__Aufgabe__: Kopiere aus dem Textauszug wortgetreu den Abschnitt von „## MTWTFSS (19.“ bis einschließlich „lars19 (19. April 2013)“.

__Textauszug__:
......

Für die Ungeduldigen: Termin für Bautag gibt's morgen!


----------



## Timmö__ (18. April 2013)

fiddel schrieb:


> richtig gebaut wird erst am bautag! und für den gibt es noch keinen termin.
> 
> was isn dein neues radl?



Ich probiere mich gerade durch. Giant war cool, aber jetzt versuche ich ein 2010er Demo. Mal schaun ob Specialized was für mich ist.


----------



## Danny-128 (18. April 2013)

http://www.north-short.de/wp/archive/237

Update Bauvorhaben Malente


----------



## stylo (18. April 2013)

also sonntag wäre ich auch am start!!!


----------



## fiddel (18. April 2013)

ich wohl samstag.


----------



## MTWTFSS (18. April 2013)

bin auch samstag da, evtl auch sonntag mal sehen. weiß jemand wies aussieht mitm Schnee? noch viel da oder komplett weg?


----------



## fiddel (18. April 2013)

haha guck ma raus man wie soll der denn bei 20 grad liegen bleiben...;p


----------



## MTWTFSS (19. April 2013)

du ich dachte letztes mal als ich angekommen bin schon der wäre weg fiddel und ich stand bis zu den Knöcheln in dem mist


----------



## lars19 (19. April 2013)

......

__Datensatz__:
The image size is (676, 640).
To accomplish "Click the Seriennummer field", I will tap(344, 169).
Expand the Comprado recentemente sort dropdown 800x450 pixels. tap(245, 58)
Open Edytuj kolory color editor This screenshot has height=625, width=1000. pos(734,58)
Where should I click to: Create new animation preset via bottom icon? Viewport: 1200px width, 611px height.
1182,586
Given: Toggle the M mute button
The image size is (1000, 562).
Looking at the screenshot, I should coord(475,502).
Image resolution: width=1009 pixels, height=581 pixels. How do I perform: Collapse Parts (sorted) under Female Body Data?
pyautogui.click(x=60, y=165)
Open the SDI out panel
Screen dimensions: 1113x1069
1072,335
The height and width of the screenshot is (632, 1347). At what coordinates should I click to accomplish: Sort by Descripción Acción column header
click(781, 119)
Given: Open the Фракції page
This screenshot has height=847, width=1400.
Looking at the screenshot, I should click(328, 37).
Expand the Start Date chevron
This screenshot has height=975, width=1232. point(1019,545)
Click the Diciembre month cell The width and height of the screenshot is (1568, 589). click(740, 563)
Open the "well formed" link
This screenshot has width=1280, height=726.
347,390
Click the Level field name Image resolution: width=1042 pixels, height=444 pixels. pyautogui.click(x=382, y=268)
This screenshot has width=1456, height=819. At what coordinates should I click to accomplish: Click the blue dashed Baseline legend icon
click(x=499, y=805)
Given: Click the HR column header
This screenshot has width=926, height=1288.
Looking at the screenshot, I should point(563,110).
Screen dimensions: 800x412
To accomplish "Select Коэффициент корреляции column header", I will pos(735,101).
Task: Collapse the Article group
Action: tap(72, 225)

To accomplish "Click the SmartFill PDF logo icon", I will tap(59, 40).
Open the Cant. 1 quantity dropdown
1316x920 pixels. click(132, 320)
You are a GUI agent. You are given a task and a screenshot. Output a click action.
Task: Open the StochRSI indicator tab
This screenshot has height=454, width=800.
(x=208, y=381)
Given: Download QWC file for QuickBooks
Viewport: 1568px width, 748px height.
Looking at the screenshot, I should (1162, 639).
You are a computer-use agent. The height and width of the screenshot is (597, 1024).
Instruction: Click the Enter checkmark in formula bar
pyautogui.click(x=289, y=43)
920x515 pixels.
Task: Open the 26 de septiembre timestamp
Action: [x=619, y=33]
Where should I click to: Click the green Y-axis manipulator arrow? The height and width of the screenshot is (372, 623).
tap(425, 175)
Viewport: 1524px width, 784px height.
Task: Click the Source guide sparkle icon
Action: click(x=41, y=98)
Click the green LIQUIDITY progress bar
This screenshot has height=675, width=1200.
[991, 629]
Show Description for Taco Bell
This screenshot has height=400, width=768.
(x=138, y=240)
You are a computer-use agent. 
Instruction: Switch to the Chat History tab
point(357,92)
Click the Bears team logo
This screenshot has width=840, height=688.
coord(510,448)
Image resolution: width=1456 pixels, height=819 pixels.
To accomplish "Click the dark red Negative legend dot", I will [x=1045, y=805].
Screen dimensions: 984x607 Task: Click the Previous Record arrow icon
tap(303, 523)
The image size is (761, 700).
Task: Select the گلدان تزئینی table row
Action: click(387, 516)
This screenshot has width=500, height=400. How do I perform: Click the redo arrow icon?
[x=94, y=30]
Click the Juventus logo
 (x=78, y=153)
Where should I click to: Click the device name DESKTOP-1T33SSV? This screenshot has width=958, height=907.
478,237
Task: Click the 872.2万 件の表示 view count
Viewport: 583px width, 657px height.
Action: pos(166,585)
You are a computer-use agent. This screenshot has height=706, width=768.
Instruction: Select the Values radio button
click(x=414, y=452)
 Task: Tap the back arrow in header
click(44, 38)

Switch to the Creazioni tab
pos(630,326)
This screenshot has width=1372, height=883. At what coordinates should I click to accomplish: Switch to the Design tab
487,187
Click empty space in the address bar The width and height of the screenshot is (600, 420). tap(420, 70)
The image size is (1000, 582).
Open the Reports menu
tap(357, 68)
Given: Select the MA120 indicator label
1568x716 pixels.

......

__Lösung__:
## MTWTFSS (19. April 2013)

du ich dachte letztes mal als ich angekommen bin schon der wäre weg fiddel und ich stand bis zu den Knöcheln in dem mist


----------



## lars19 (19. April 2013)